Pour sa part, Vincent Porteous reconnaît que le statut actuel n’est pas satisfaisant, estimant qu’en 2014 les négociations n’avaient pas parfaitement abouti. « Il risque d’y avoir des désillusions sur les aspects techniques du statut PH, par méconnaissance, avertit-il cependant. Côté médecins, les dispositions font 500 pages. Cela ne se discute pas en cinq minutes, alors que la PPL, par divers abus de langage créant de la confusion, tend à le présenter comme un statut magique ! Il faut savoir qu’il existe plus de huit statuts pour les médecins à l’hôpital. Tous ne sont pas PH, ce qui implique d’avoir effectué des années d’études en plus. On peut imaginer la colère des médecins en CDI si des sages-femmes obtiennent ce statut qu’ils n’ont pas. Et ce serait un statut à haut risque pour notre profession, car il ne faut pas imaginer que toutes les sages-femmes l’obtiendraient. Quant aux libérales, il ne leur apportera rien. On peut douter que la reconnaissance demandée ait lieu par vases communicants. Nous proposons plutôt de défendre le deuxième grade et de supprimer le grade de coordinatrice, pour n’avoir qu’un grade unique. »
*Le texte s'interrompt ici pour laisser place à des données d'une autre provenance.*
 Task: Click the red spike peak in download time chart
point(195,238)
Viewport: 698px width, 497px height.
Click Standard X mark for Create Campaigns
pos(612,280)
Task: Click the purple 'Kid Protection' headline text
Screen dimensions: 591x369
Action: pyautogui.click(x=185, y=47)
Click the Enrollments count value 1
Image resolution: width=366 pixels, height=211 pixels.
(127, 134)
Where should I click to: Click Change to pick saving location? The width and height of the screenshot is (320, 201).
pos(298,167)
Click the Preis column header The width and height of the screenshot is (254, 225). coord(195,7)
Malgré ces divergences, Vincent Porteous affirme que l’Ufmict-CGT accompagnera les sages-femmes jusqu’au bout, quelle que soit la solution retenue, tout en faisant de la pédagogie en amont sur le statut PH. Le syndicat aurait souhaité en priorité l’ouverture de négociations pour des revalorisations salariales, promises après le Ségur de la santé pour le premier semestre 2021, sans suite.
Pour l’instant, les organisations ne parient pas de la même façon sur l’avenir de la PPL Chapelier. Le calendrier parlementaire et électoral de 2021 et 2022 laisse en effet peu de marge pour qu’elle puisse être discutée. C’est davantage la remise du rapport de l’Igas, initialement prévue pour fin juin, et les annonces ministérielles qui restent attendues. Il y a urgence à rendre la profession de nouveau attractive, comme le souligne la pénurie de sages-femmes dans les hôpitaux.